> _Directions for this task_: Output the listing below verbatim, without images.
----
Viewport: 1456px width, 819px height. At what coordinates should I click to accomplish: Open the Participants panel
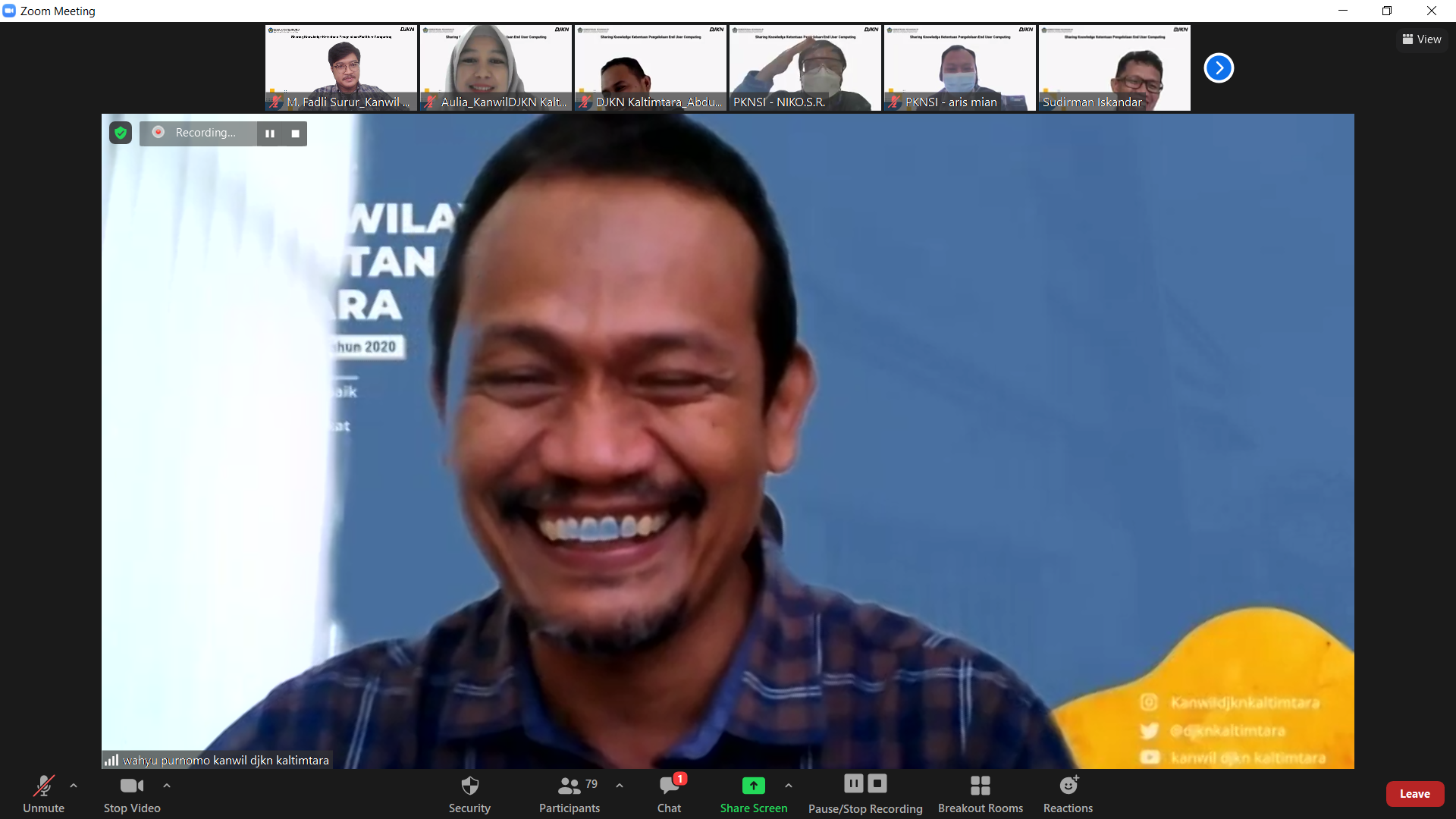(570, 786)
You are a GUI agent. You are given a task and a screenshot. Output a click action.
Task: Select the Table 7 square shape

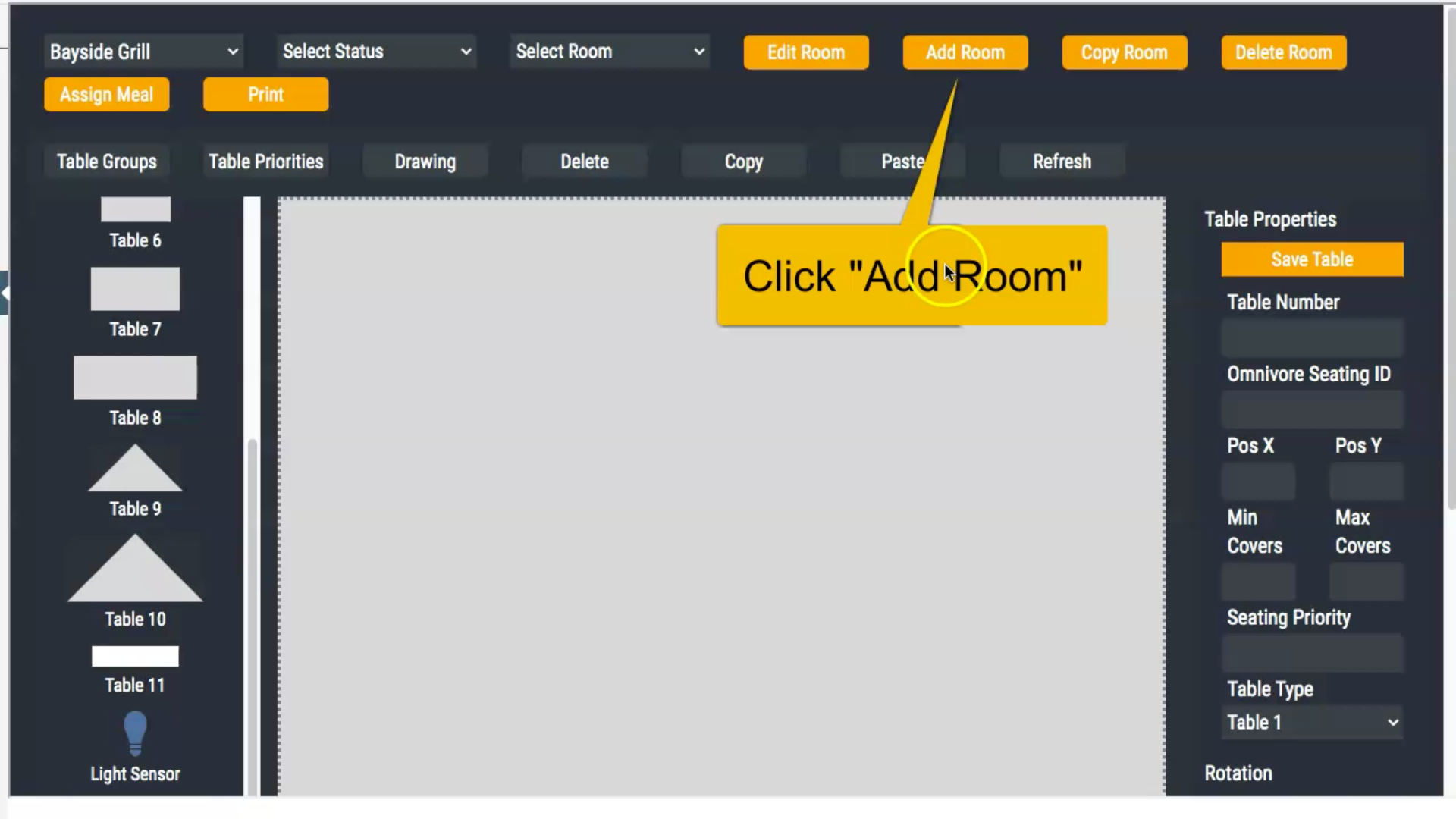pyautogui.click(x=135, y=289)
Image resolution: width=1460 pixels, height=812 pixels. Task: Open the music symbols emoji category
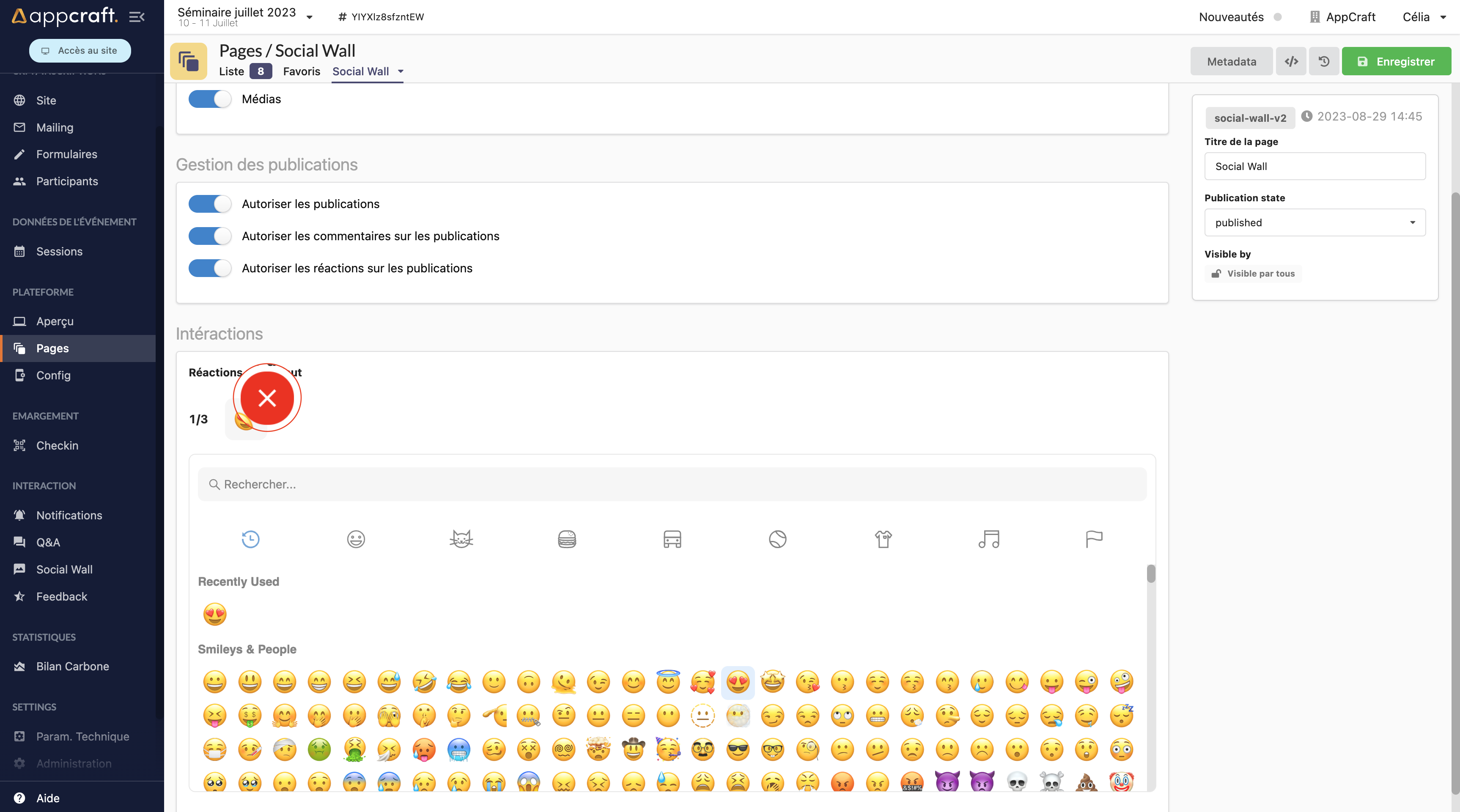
----
> _Response to the task_:
Viewport: 1456px width, 819px height. At what coordinates should I click to accomplish: Open the Participants panel
(570, 786)
You are a GUI agent. You are given a task and a screenshot. Output a click action.
Task: Select the Table 7 square shape

pyautogui.click(x=135, y=289)
Image resolution: width=1460 pixels, height=812 pixels. Task: Open the music symbols emoji category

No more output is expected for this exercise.